Carlson pointed out the federal government likely has all the answers, but isn’t giving them up.

“Why is the administration hiding more than 10,000 hours of surveillance tape from the U.S. Capitol? What could possibly be the reason for that? Even as they call for more openness. We need to get to the bottom of it. They could release those tapes today, but they’re not. Why?” he wrote in a commentary.

“We ought to be asking those questions, urgently. Because as the attorney general reminded us, a lot depends on the answers. At least one news organization is. Revolver.news is a new site and turned out to be one of the last honest outlets on the internet. A new piece on the site suggests an answer to some of these questions. We know the government is hiding the identity of many law enforcement officers who were present at the capitol on January 6, not just the one who killed Ashli Babbitt. According to the government’s own court filings, those law enforcement officers participated in the riot. Sometimes in violent ways.

“We know that because, without fail, the government has thrown the book at most of the people who were in the Capitol on January 6. There was a nationwide dragnet to find them. Many of them are still in solitary confinement tonight. But, strangely, some people who participated in the riot haven’t been charged. Look at the documents. The government calls these people ‘unindicted co-conspirators.’ What does that mean? It means that in potentially every case, they’re FBI operatives,” he said.

“For example, one of those ‘unindicted co-conspirators’ is someone the government identifies only as ‘Person Two.’ According to those documents, ‘Person Two’ stayed in the same hotel room as an ‘insurrectionist’ named Thomas Caldwell, who’s alleged to be a member of the group called the Oath Keepers. ‘Person Two’ also ‘stormed the barricades’ at the Capitol on January 6, alongside Thomas Caldwell.

“The government’s indictments further indicate that Caldwell — who by the way is a 65-year-old man — was led to believe there would be a ‘quick reaction force’ also participating in January 6. That quick reaction force, Caldwell was told, would be led by someone called ‘Person Three’ — who had a hotel room and an accomplice,” Carlson documented.

“But wait. Here’s the interesting thing. ‘Person Two’ and ‘Person Three’ were organizers of the riot. The government knows who they are, but the government has not charged them. Why is that? You know why. They were almost certainly working for the FBI. So FBI operatives were organizing the attack on the Capitol on January 6, according to government documents. And those two are not alone.”

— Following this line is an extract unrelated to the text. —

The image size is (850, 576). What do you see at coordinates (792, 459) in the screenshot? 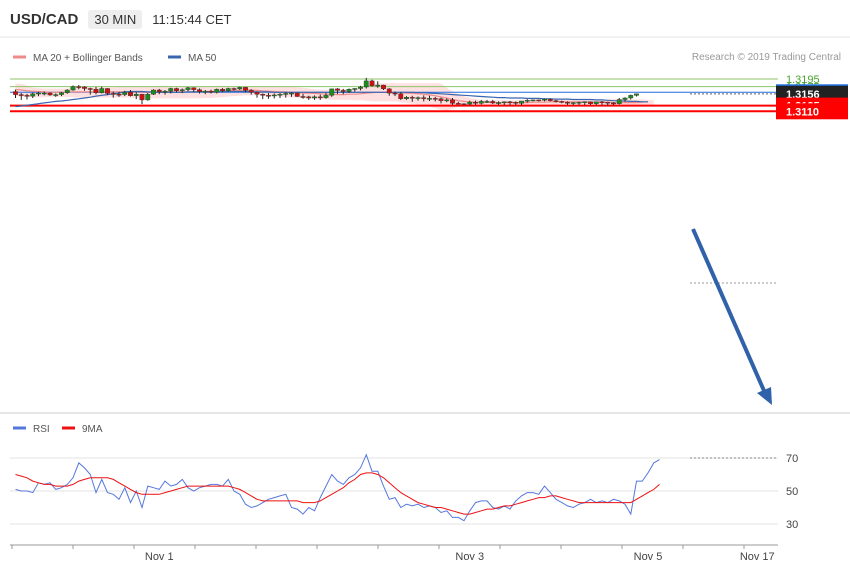
I see `rsi-tick-label: 70` at bounding box center [792, 459].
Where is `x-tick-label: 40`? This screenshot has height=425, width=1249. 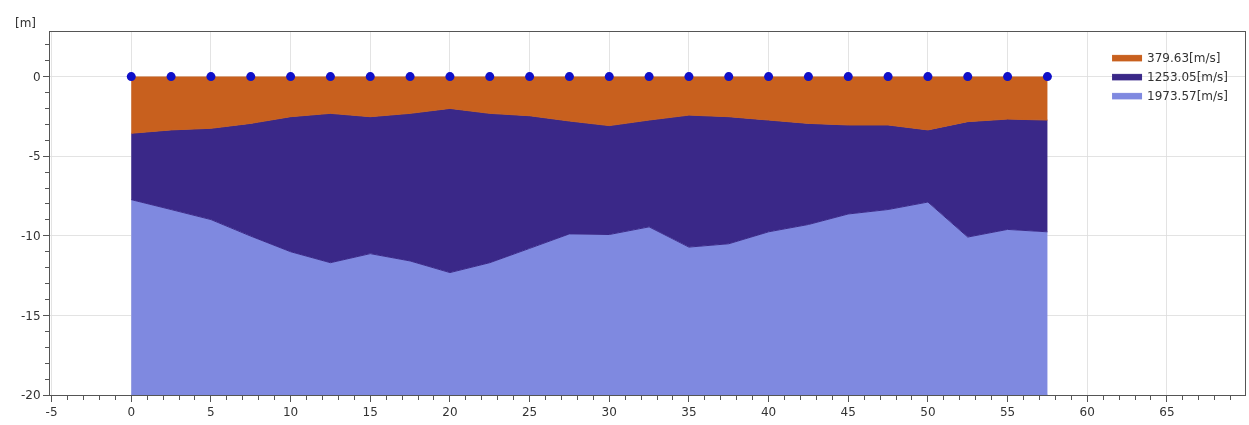 x-tick-label: 40 is located at coordinates (768, 412).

Just the News reported there are some 700 defendants in the cases developed by the federal government over that day. Charges in some 600 of the cases involve misdemeanors for entering restricted Capitol locations, or picketing and disorderly conduct.

Also, about 225 individuals have been accused of assaulting officers, sometimes with a weapon such as a flagpole. About 45 defendants were charged with the destruction of government property, Just the News reported, and during proceedings for at least three of them, the government said their crimes on the grounds of the Capitol amounted to “terrorism” even though no charge of terrorism was filed.

Several dozen are being accused of conspiracy and also have been accused of theft of government property.

“No one has been charged with sedition, which is attempting to overthrow the government, CBS News noted,” the report said.

More than 160 defendants have pleaded guilty, of whom over 85% admitted to nonviolent misdemeanor crimes, according to CBS News.

Four people died on Jan. 6, including Ashli Babbitt, who was shot by a Capitol Police officer inside the Capitol building, and three others who had separate medical emergencies. On Jan. 7, Capitol Police Officer Brian Sicknick died after being sprayed with a chemical substance on Jan. 6, later collapsing, and ultimately dying from two strokes, the report said.